Goodreads review: All the Pretty Horses

All The Pretty HorsesAll The Pretty Horses by Cormac McCarthy
My rating: 5 of 5 stars

As I said in my review of Blood Meridian, I had been hoping to read some more of McCarthy's work and I'm glad I did. I didn't know what to expect with going into All the Pretty Horses and I was pleasantly surprised. The lush descriptions of the landscape and the overall poetic language were what drew me in. I think that both aspects complemented each other really well since they suited the almost childlike nature of the prose. I guess it just makes sense to me that sometimes it's proper for one to have that kind of, I guess, view of the west, particularly in the Texas and Mexico areas where John Grady Cole and Lacey Rawlins and others spent a majority of their time.

In regards to the dialogue, I found it to be full of meaning throughout the book and I think it is something that merits further study. To cite an example, I am reminded of the conversation between John Grady Cole and Alejandra:


What do you want me to do? he said.
I want you to be considerate of a young girl's reputation.
I never meant not to be.
She smiled. I believe you, she said. But you must understand. This is another country. Here a woman's reputation is all she has.
Yes mam.
There is no forgiveness, you see.
Mam?
There is no forgiveness. For women. A man may lose his honor and regain it again. But a woman cannot. She cannot.
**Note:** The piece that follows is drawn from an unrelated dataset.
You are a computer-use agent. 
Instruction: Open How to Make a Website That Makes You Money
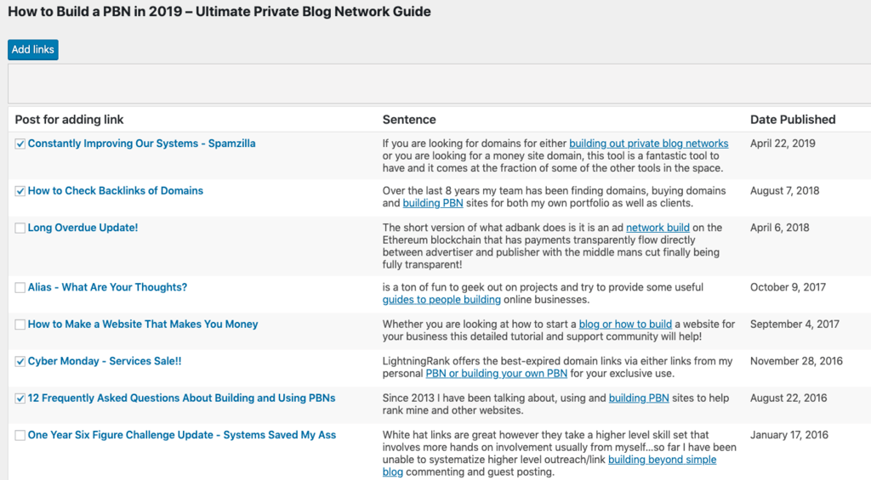[x=143, y=324]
I could've picked out other examples because there are other ones that did stand out to me, but I figured I'd go with something simple that can still have conclusions drawn from it. I enjoyed the dialogue between the male characters in the beginning of the book as well. Even though the book is probably McCarthy's lightest -- or least dark -- it still has moments of darkness and bleakness that provide an interesting change of pace, such as the following example:


He thought the world's heart beat at some terrible cost and that the world's pain and its beauty moved in a relationship of diverging equity and that in this headlong deficit the blood of multitudes might ultimately be exacted for the vision of a single flower.


That's rather dark but effective.

Overall I enjoyed the book and I feel that everything tied together quite well in the end. I'm not sure if I'd recommend it to everybody, but it since it's probably McCarthy's least disturbing book, it's a good place to start.